__Task to carry out__. The word "scrollbar" occurs in some lines of the data. Return each such line.

__Material for the task__.
* * *

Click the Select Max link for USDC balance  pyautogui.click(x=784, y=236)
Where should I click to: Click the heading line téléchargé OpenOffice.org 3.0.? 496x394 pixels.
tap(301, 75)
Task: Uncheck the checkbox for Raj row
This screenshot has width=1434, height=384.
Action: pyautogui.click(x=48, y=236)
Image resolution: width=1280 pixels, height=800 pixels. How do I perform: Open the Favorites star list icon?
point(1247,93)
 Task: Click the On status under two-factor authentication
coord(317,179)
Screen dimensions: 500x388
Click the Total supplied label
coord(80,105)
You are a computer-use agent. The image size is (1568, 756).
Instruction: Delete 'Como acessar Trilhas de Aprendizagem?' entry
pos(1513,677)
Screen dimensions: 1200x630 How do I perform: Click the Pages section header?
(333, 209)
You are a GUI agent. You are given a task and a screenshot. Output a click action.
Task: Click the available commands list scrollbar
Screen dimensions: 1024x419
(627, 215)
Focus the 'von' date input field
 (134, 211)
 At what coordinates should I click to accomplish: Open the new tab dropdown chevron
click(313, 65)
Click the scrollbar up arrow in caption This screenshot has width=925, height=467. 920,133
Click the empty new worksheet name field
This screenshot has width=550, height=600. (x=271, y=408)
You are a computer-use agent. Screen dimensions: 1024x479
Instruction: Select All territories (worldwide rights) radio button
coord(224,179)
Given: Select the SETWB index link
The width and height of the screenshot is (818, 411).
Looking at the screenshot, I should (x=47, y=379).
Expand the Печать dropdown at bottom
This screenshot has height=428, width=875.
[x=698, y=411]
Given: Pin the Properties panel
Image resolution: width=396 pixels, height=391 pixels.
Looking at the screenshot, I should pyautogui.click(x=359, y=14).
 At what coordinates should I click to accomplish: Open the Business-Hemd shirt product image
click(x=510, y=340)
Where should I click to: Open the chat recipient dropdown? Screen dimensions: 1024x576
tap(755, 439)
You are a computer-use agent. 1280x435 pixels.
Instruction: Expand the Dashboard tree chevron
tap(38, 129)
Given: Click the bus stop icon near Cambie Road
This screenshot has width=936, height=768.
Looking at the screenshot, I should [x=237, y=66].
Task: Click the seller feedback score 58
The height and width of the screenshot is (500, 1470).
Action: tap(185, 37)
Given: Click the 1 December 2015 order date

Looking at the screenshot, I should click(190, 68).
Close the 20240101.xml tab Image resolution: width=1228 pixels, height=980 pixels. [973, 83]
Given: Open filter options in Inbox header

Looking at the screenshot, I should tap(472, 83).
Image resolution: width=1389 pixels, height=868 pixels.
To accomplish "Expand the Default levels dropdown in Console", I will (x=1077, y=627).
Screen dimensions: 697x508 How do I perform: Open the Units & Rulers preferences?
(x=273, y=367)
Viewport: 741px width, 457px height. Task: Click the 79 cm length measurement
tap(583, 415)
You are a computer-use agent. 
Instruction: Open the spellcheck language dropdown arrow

* * *

__Answer space__.
Task: Click the available commands list scrollbar
Click the scrollbar up arrow in caption This screenshot has width=925, height=467. 920,133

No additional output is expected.